Physicians have been feuding about relativity on Twitter. Some specialist groups are worried that extra money in a new agreement could flow to lower-paid doctors.

“It’s clear there is a family squabble in the OMA, but we just want to reach a deal,” the government source said.

Negotiations were already at the arbitration stage prior to June’s election. But within days of the Conservative victory, the two sides went back to the bargaining table in an attempt to reach a negotiated deal.

At the time, OMA president Dr. Nadia Alam said the new government had extended an “olive branch” and the OMA was “cautiously hopeful” a negotiated deal could be reached.

“We’ve been burned by government before, but we really want to build a better working relationship with (the provincial government),” she tweeted at the time.

Many doctors supported the Conservatives in the election in the hopes of receiving more favourable treatment under a PC government.

One of those physicians was radiologist Dr. David Jacobs, who last week sent an open letter to doctors, announcing he had resigned from the OMA’s board of directors because talks had sputtered.

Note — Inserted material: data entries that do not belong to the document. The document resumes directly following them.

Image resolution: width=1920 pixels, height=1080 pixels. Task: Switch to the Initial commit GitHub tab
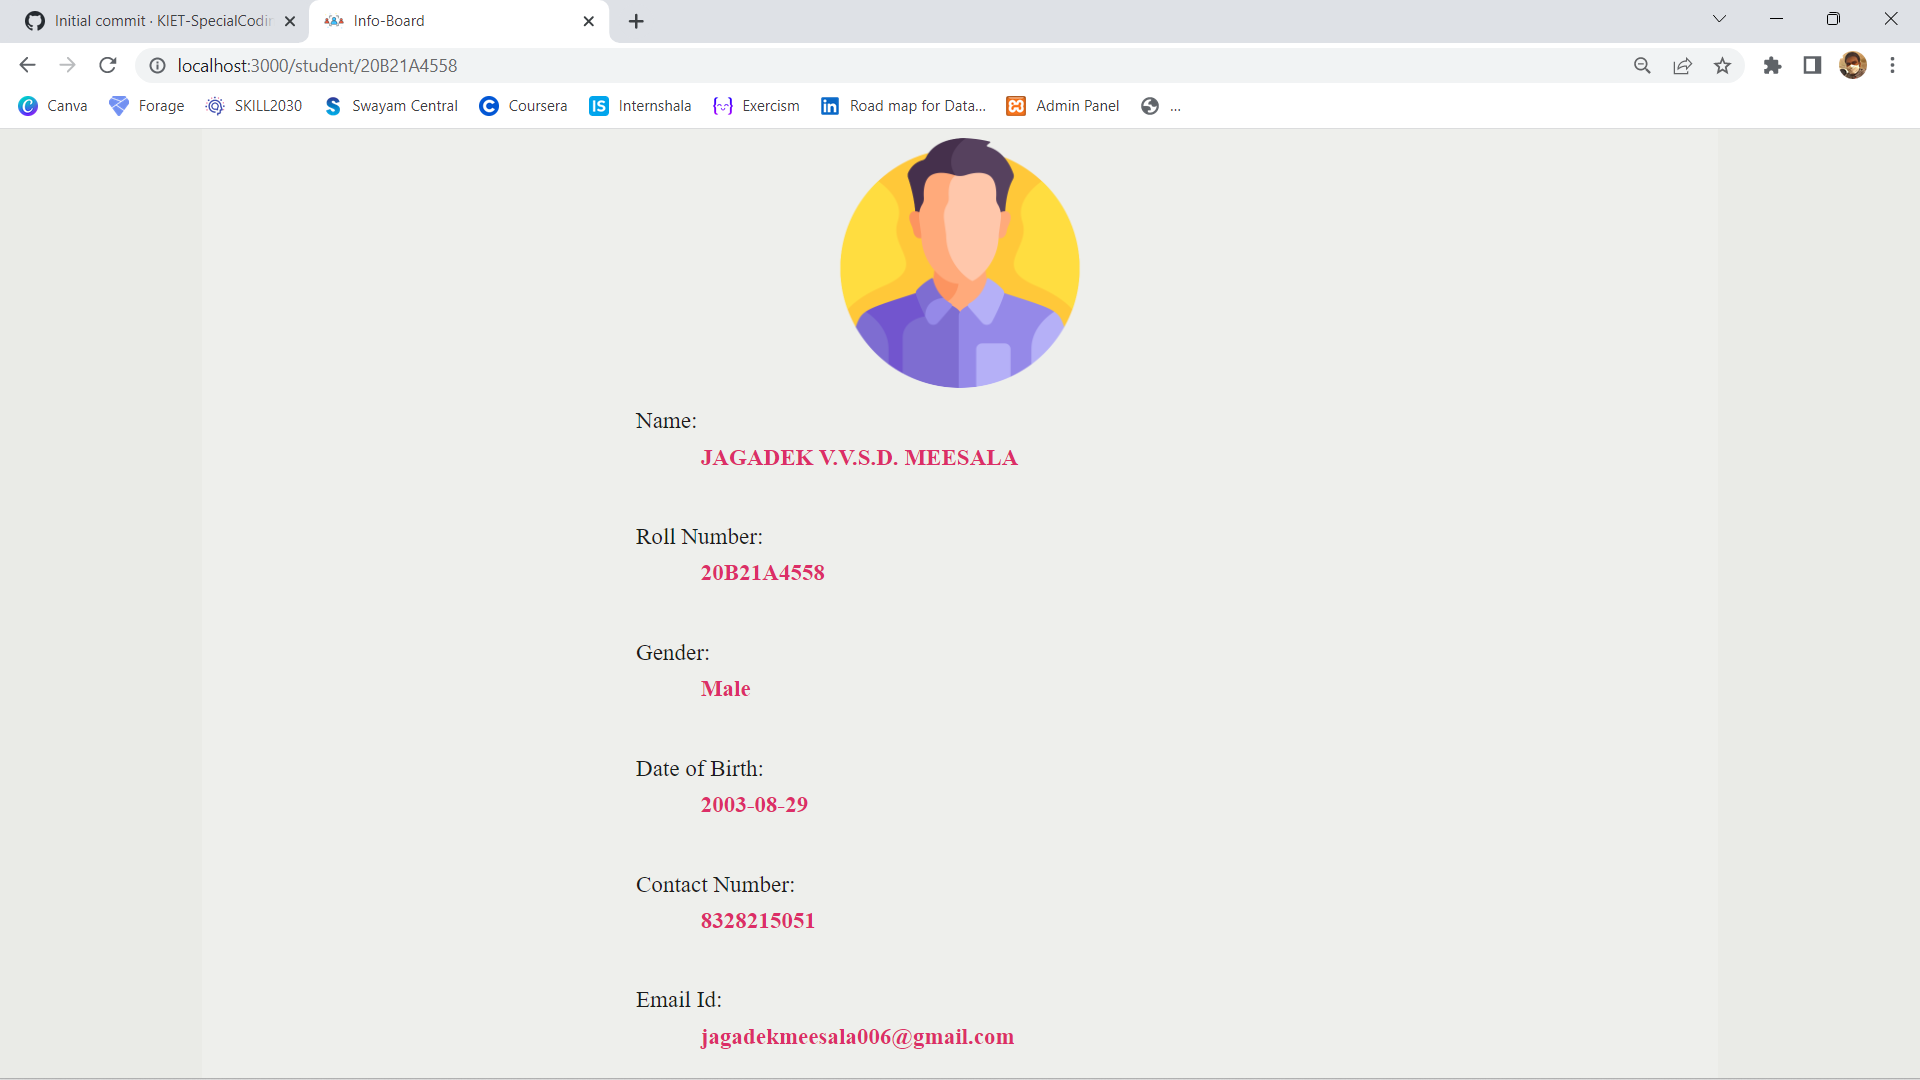(x=150, y=20)
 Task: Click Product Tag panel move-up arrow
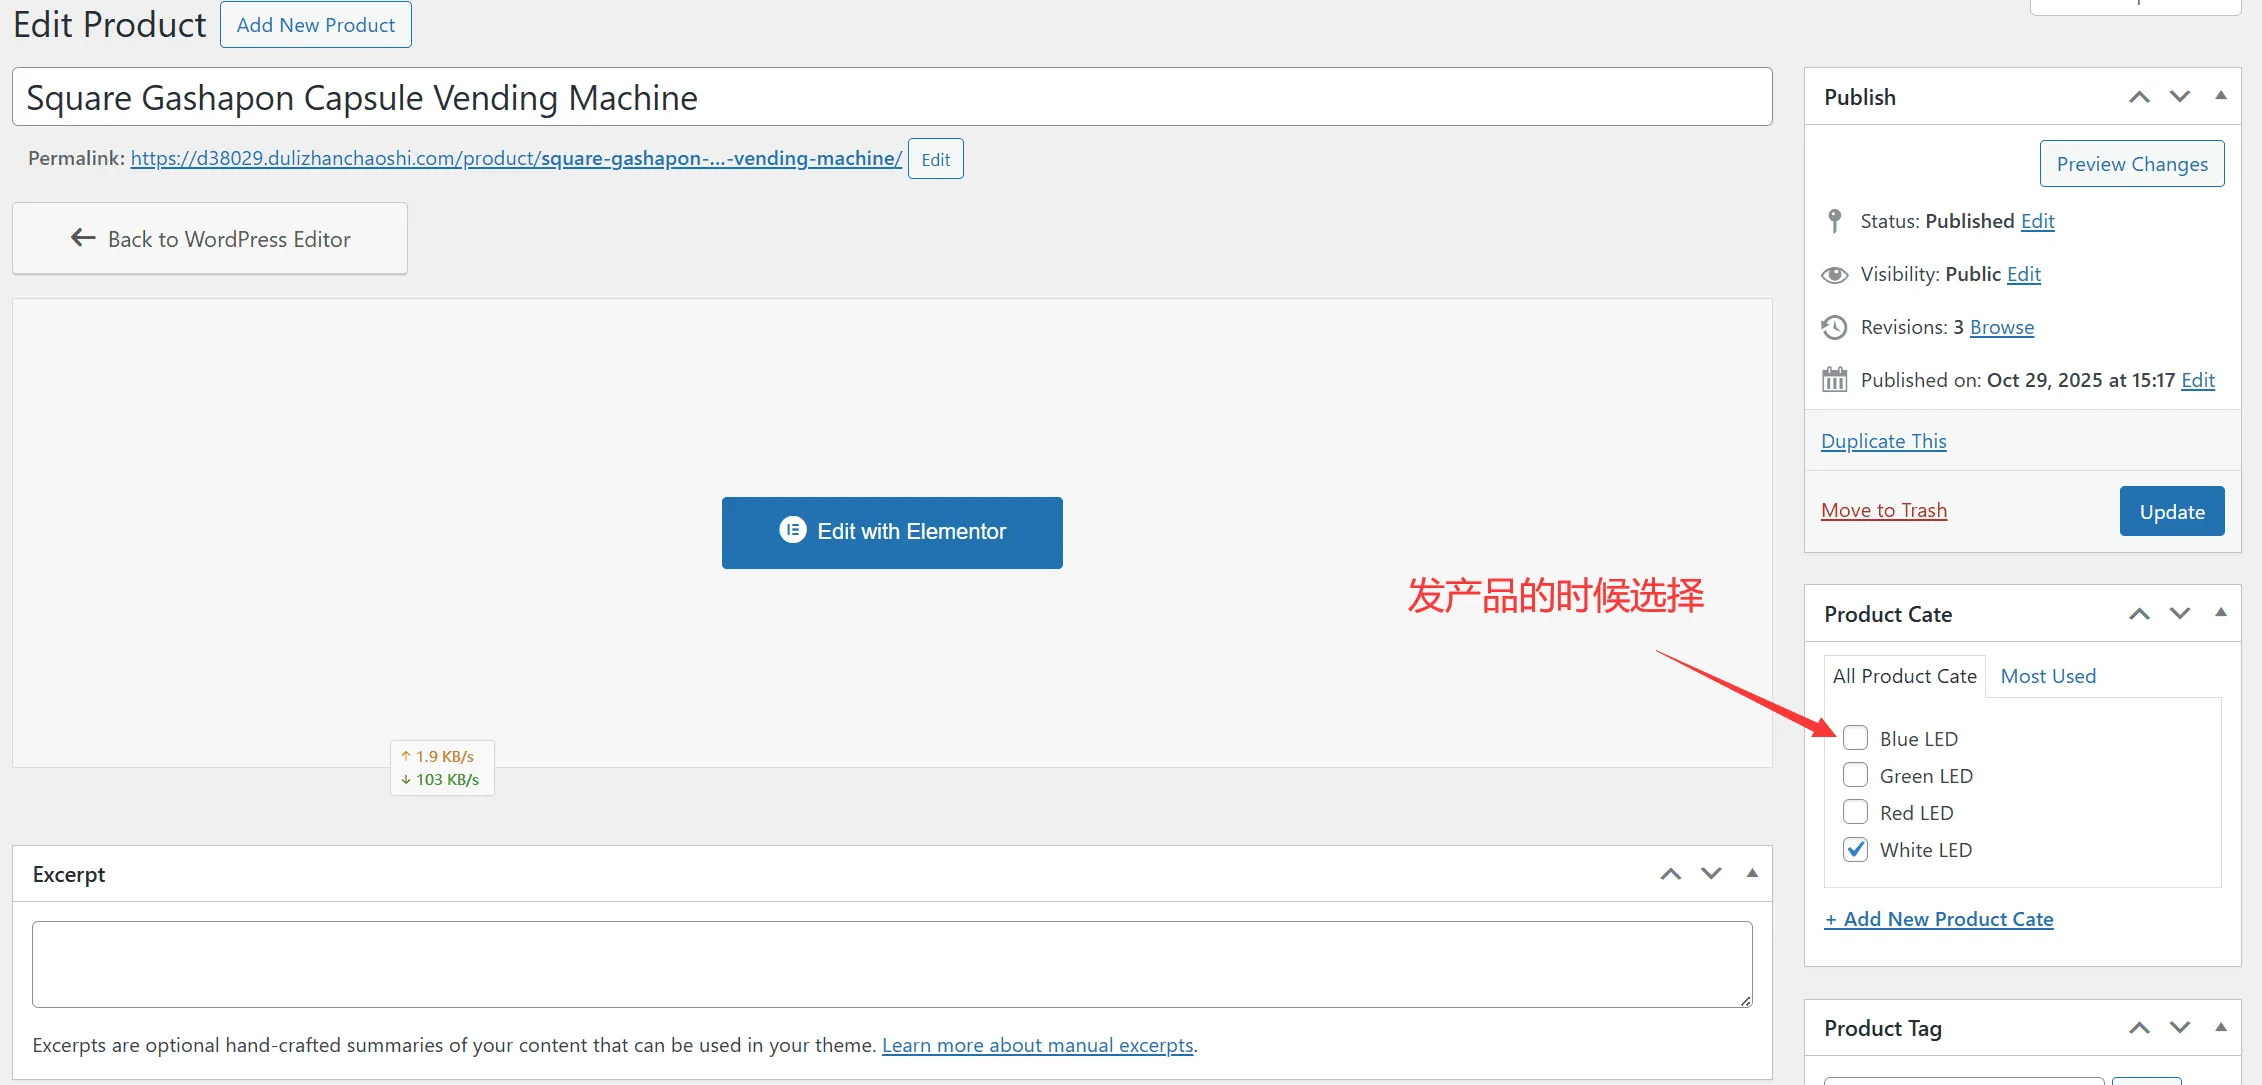tap(2139, 1028)
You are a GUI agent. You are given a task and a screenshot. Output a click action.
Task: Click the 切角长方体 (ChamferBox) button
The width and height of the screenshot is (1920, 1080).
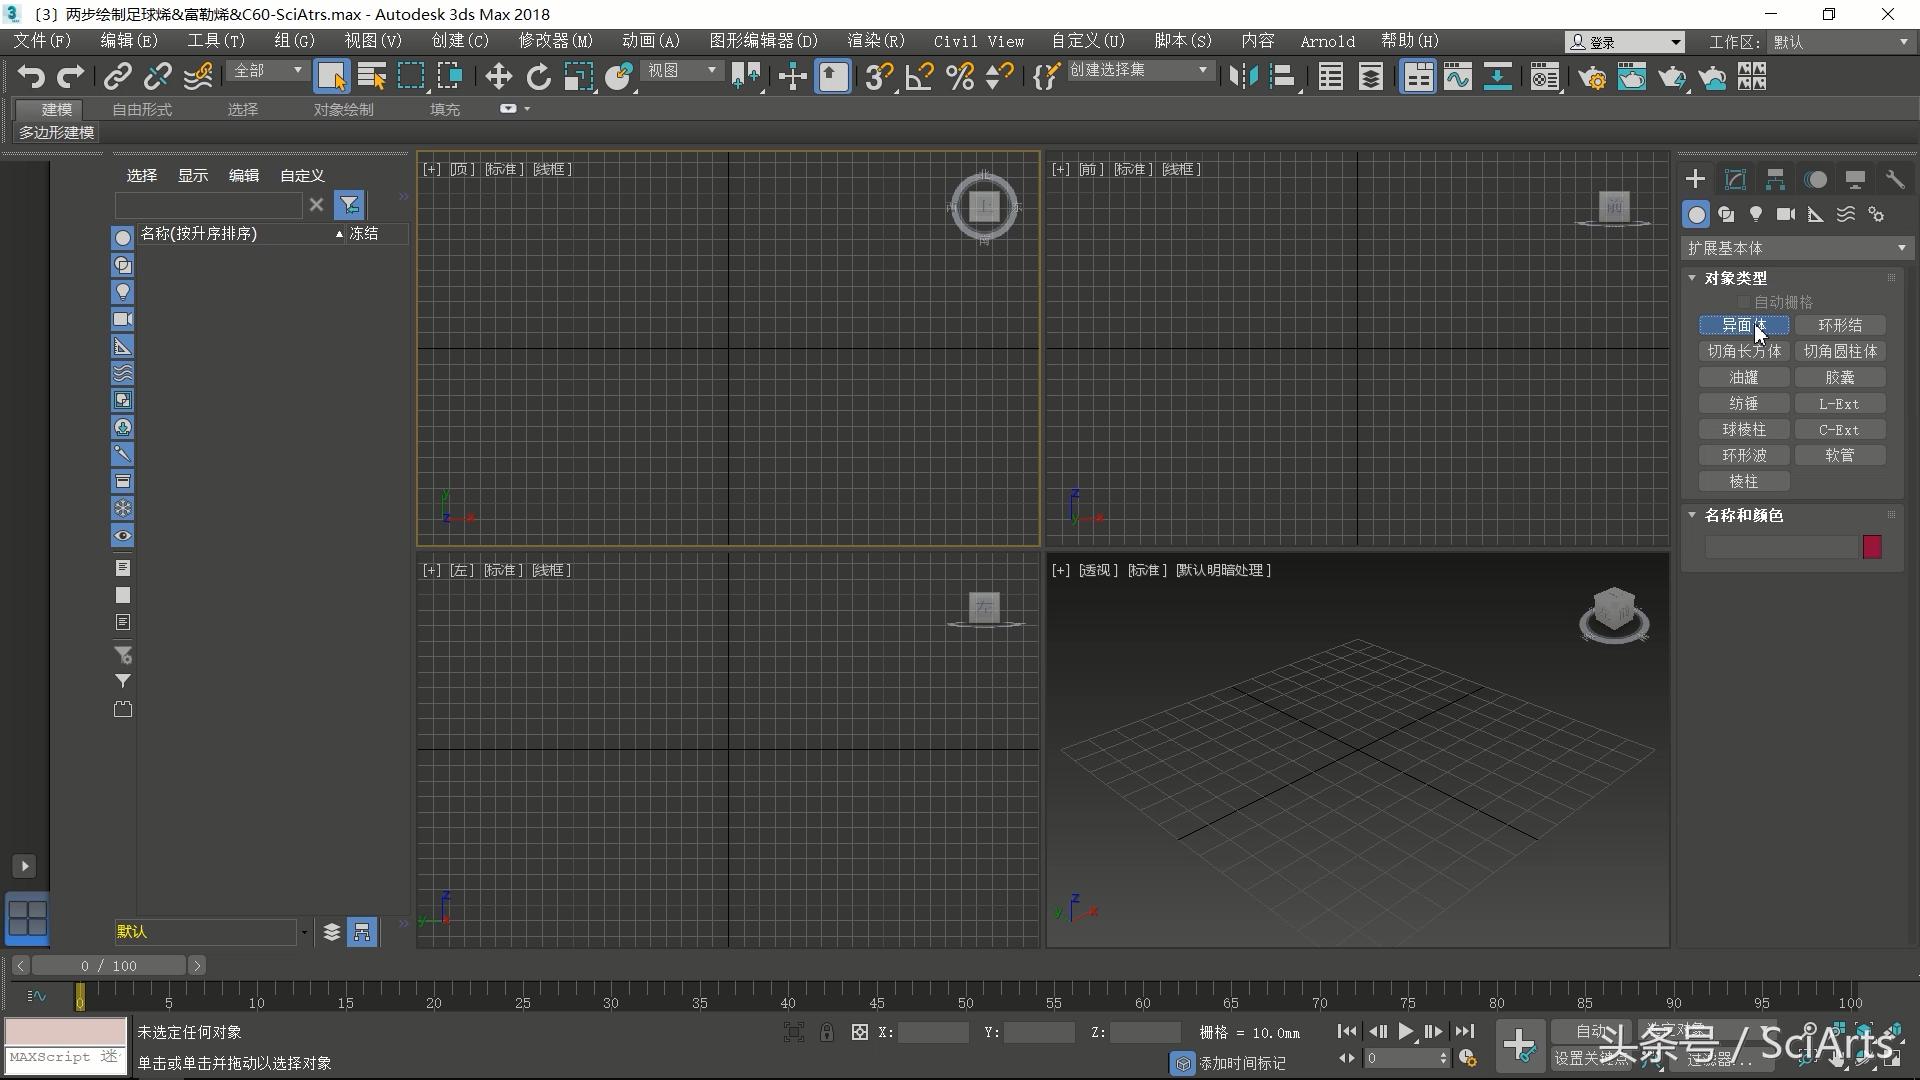pos(1743,351)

Jacobs is now leading a charge to break up the OMA so that specialists can negotiate with government separately from family doctors. It is unclear how much support he has. He could not be reached for comment.

Alam sent an email to members Thursday night, announcing talks had failed:

“Unfortunately, the government advised that its position before the arbitration board is the same as the previous government.”

Alam said the discussion around Jacobs’ proposal for a separate specialist negotiating body is heating up.

“I recognize there is a lot of underlying concern, fear, anger and frustration among members,” she wrote, adding she is reaching out to different specialty groups to hear their concerns.

Government sources said Health Minister Christine Elliott pushed for a lucrative deal with a 5 per cent increase in the first year and 3.15 per cent annually in the next three years.

That’s richer than the 2.6 per cent annual increase over four years the previous Liberal government had offered, and included a $715 million signing bonus on an accord expiring March 31, 2021.

But the OMA is demanding hikes of 6.8 per cent annually over four years.

“There were a lot of people at the highest levels of the government who were not happy with how much we were offering,” a government source said, explaining that the OMA’s demands were a non-starter.

On Friday night, the OMA disputed what the Conservatives had pitched. The medical union insisted the government's best offer was 0 per cent annually for the first two years and 1.2 per cent annually for the last two years plus a $715 million signing bonus.

With Ford facing a large deficit and promising to cut $6 billion from a $150 billion budget, a hefty contract settlement with some of Ontario’s best-paid public servants would have been difficult to swallow politically.

It would also set a high bar for other health-care professionals in labour negotiations with the government.